Sony caps SF PS3 line at 'around 700'
PlayStation maker clamps down, handing out numbered wristbands, dispatching spokesmodels, and dispensing food to patient gamers in the rain.
SAN FRANCISCO--After some initial confusion, the biggest San Francisco line for the PlayStation 3 has grown much more orderly. Though it appeared to be mobbed this morning, the queue outside the Metreon shopping complex, formerly owned by Sony, has gone from restless rabble to sedate throng, thanks to a security clampdown and elaborate crowd-management system.
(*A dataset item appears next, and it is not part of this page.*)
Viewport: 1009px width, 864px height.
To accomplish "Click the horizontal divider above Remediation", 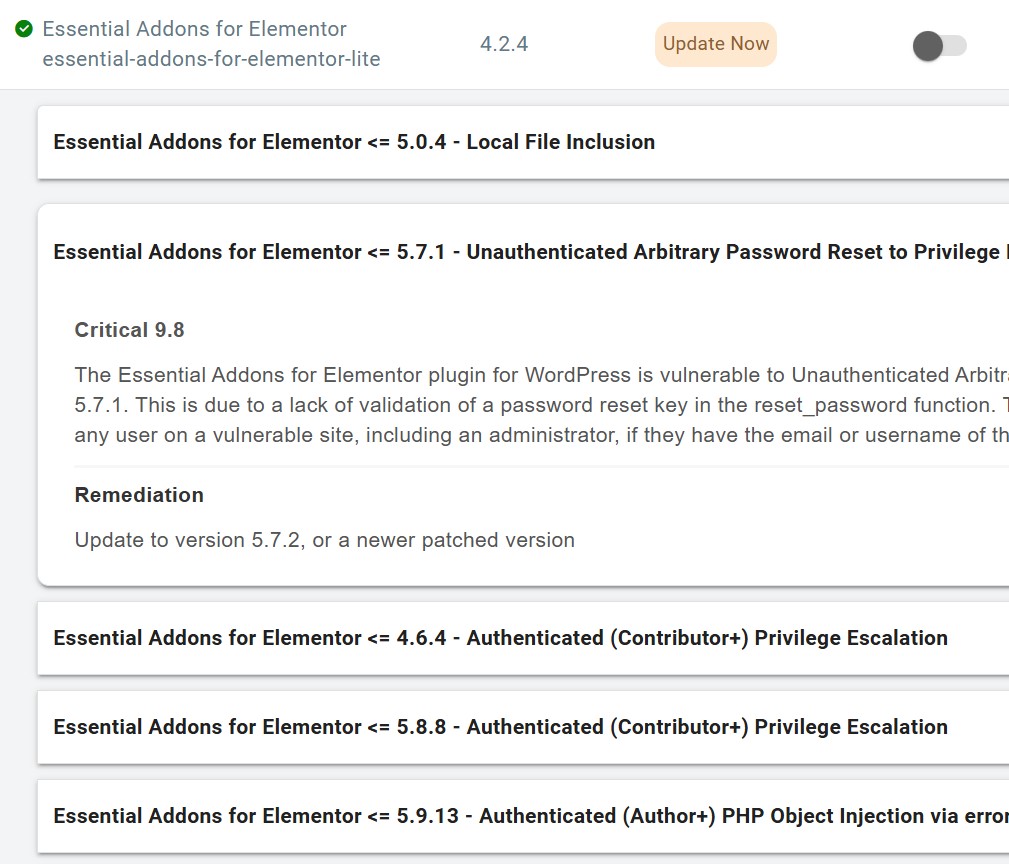I will tap(541, 466).
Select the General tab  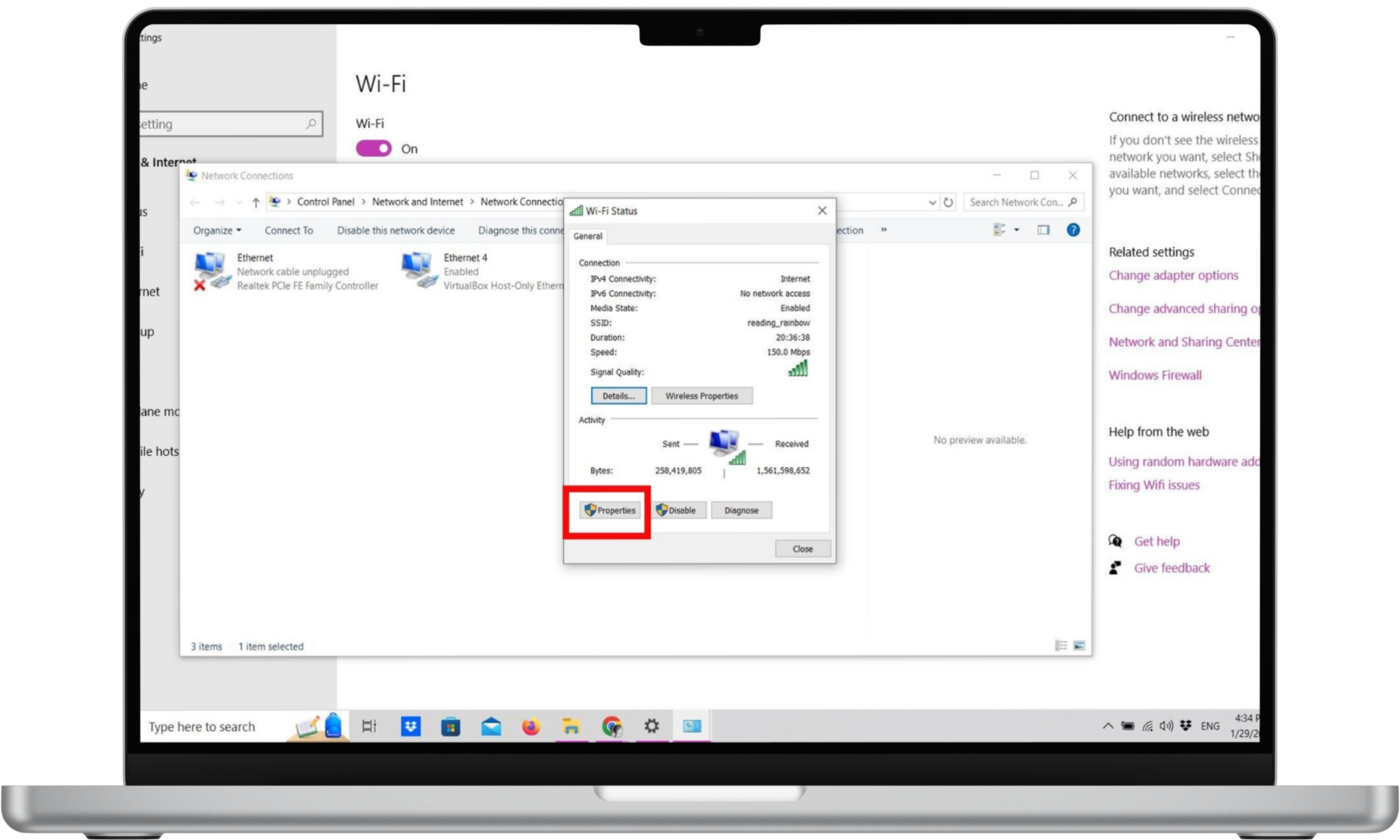(587, 236)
Unlike the scene at 8 a.m., the line on Fourth Street in front of the Metreon at 1:30 p.m. was calm and almost placid. Metal security barricades now completely encircled both the Minna Street lines and Fourth Street lines, the latter of which had been considerably shortened since the morning. On hand were around 20 Sony employees--including a dozen-odd spokesmodels--in red and black uniforms, as well as about 10 San Francisco Police Department officers. A full lane of the always-busy Fourth Street was also blocked off to accommodate trucks off-loading equipment...and burritos.
Yes, following the Napoleonic motto that "an army always marches on its stomach," Sony commissioned two mobile kitchens to dispense gratis Mexican food to the PS3 line. In turn, this development led to the orchestration of a bathroom-pass system more complex than that of the strictest high school. Those wishing to relieve themselves had to sign a form and were handed a large black laminated pass which allowed them temporary reprieve from the light rain that had begun to fall by early afternoon.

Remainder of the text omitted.